JUST WHEN YOU THOUGHT IT WAS SAFE TO CALL YOURSELF A DEVELOPING NATION...
THIRD WORLD CORRUPTION COMES TO 21ST CENTURY ST LUCIA
It’s Russia out there.
And we ain’t talking about no Russian Regatta. This one is far better organized and has far more dangerous players.
It’s small-time China for big-time Lucians. The kings of corruption are not the politicians we like to blame.
The kings of corruption are the snakes who slither out of the party hierarchy onto all the green grass of the stat-corps.
Like my friend Kofi says, “St Lucia isn’t run by a government, it is run by a party in power.”
The recent case of Leotaud vs SLASPA is only the tip of the iceberg.
It reveals only the smallest portion of systemic vice, maladministration, nepotism, cronyism, and, in many more cases than we think, outright corruption.
Files and records are being shredded as we speak. If there is one way to know that something is amiss is for them to tell you, “Well, the files are missing.”
Or “The system crashed this morning.”
It’s the oldest trick in the book. You know what happened, you just can’t prove it.
If anyone thought the people in the last government who managed to make US$29m in Taiwanese funds vanish while misspending and misusing another US$28m were bad, it is my misfortune to tell you that what is going on underneath the covers at SLASPA, Tourist Board and soon, no doubt at Invest St Lucia, is far more well organized, far more entrenched in the bureaucracy and far more dangerous than a few losers who got voted out forever but made off with millions.

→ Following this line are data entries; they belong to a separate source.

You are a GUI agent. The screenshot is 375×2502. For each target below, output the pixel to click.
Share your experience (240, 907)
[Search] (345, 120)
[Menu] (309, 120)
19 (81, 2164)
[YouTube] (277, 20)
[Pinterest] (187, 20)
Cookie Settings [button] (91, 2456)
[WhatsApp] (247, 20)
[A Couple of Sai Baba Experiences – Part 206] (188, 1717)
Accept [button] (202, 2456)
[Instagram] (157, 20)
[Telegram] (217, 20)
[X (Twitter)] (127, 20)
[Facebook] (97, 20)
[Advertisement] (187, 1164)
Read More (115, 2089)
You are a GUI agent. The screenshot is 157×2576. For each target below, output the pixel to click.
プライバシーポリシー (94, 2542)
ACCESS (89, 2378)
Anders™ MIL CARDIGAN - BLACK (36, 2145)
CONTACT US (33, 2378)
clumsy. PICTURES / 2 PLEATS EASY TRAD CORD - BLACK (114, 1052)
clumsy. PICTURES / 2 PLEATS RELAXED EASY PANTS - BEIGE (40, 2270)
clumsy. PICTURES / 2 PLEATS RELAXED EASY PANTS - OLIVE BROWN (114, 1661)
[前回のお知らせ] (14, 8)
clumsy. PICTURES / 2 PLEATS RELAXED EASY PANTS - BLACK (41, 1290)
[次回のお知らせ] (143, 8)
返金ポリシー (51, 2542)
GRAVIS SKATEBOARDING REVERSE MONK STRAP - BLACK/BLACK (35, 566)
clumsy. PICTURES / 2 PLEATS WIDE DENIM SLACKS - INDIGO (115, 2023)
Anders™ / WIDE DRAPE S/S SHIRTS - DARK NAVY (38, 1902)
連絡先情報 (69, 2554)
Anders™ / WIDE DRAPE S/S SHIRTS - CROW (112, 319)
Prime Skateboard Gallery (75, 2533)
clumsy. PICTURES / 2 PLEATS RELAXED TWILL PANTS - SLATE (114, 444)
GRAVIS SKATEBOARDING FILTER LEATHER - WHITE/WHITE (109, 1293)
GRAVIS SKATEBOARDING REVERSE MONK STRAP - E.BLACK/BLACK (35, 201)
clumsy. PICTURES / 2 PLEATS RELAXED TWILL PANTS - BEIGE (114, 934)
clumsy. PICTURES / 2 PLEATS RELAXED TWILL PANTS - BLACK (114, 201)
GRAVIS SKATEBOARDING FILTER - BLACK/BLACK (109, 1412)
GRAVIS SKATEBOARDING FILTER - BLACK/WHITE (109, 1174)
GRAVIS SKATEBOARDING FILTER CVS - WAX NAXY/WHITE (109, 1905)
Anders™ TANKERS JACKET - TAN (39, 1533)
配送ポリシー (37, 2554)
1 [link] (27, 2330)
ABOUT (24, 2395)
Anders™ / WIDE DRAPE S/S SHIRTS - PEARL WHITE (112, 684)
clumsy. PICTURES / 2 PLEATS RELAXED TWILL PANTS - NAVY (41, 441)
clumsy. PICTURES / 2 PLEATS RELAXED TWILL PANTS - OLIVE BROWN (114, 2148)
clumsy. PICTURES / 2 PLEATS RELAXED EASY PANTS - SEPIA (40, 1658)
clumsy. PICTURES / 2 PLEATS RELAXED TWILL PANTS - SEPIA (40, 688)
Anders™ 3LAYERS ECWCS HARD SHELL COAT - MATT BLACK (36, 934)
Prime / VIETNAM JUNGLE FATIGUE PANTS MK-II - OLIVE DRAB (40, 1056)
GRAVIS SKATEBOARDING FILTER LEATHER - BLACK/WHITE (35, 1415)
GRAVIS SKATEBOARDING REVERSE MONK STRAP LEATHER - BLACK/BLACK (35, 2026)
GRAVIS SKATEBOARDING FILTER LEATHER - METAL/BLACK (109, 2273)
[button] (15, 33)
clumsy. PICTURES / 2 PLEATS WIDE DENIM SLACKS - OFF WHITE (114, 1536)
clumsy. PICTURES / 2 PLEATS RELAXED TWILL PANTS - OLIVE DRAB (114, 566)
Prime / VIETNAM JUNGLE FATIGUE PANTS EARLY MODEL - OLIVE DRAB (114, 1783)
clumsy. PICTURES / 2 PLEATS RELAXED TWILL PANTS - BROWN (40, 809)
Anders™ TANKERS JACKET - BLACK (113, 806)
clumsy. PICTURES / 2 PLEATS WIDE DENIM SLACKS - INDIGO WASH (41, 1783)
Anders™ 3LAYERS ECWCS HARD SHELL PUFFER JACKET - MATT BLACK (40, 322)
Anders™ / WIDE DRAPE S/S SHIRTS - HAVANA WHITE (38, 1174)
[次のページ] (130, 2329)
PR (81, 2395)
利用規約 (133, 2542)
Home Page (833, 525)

EXHIBIT A: If BET is no longer a media partner in the Jazz festival, why do we keep over-paying them to book artists for us? Why do we not seek new media partners? Why do we rebuff all the smaller, more regional media partners that continue to offer their services? The entire management of the foreign media has been a loss. It stinks. Smells like Baker’s butt. To mess up that bad, someone has to be doing it on purpose.

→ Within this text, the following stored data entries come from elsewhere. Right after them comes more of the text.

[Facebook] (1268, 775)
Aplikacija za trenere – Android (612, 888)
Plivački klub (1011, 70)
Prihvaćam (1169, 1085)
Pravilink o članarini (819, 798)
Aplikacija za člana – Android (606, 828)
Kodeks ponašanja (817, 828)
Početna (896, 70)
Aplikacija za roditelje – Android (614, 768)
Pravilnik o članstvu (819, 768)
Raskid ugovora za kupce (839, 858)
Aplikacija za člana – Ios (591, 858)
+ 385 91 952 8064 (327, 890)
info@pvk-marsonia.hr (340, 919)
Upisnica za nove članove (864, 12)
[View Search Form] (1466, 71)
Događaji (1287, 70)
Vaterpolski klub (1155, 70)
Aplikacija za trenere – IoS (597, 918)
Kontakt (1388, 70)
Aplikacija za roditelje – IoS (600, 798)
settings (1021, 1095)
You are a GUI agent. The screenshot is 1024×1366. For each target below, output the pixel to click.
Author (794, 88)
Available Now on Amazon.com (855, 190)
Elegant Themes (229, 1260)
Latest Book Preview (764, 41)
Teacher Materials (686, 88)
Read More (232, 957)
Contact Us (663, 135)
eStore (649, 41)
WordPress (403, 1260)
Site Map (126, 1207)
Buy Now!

EXHIBIT B: Hot Couture 2014. The dream is already dead. Now will someone please give us a report of how much this cost? Because last year’s Hot Couture was far better and yet, McDoom said it cost waaaay too much. It stinks. Smells like Louis Lewis’ butt. But I’m sure the files are missing.
EXHIBIT C: What is it with the lack of transparency at statutory corporations? The regular civil service is more open than they are now. What kind of state secrets are they protecting in there? How much Tourist Board paid Hot Couture consultants? How Dwayne Mendes could book Jazz for so much less than Paxton and BET, but he continues to play along with the game? How Donna Regis, the public relations showrunner for SLASPA never has up to date information or is simply not authorized to speak any words of substance, ever, at any time in her life, ever again? Smells like Leo Clarke’s butt. But then, he sits on every statutory board, so everything smells like his butt anyway. And now, his wife is replacing career diplomat Sonia Johnny, who is getting the boot after giving her entire life and then some to St Lucia’s diplomatic service. And not because she is his wife, of course, but because she is the most qualified person the entire team of doctors in Cabinet could find.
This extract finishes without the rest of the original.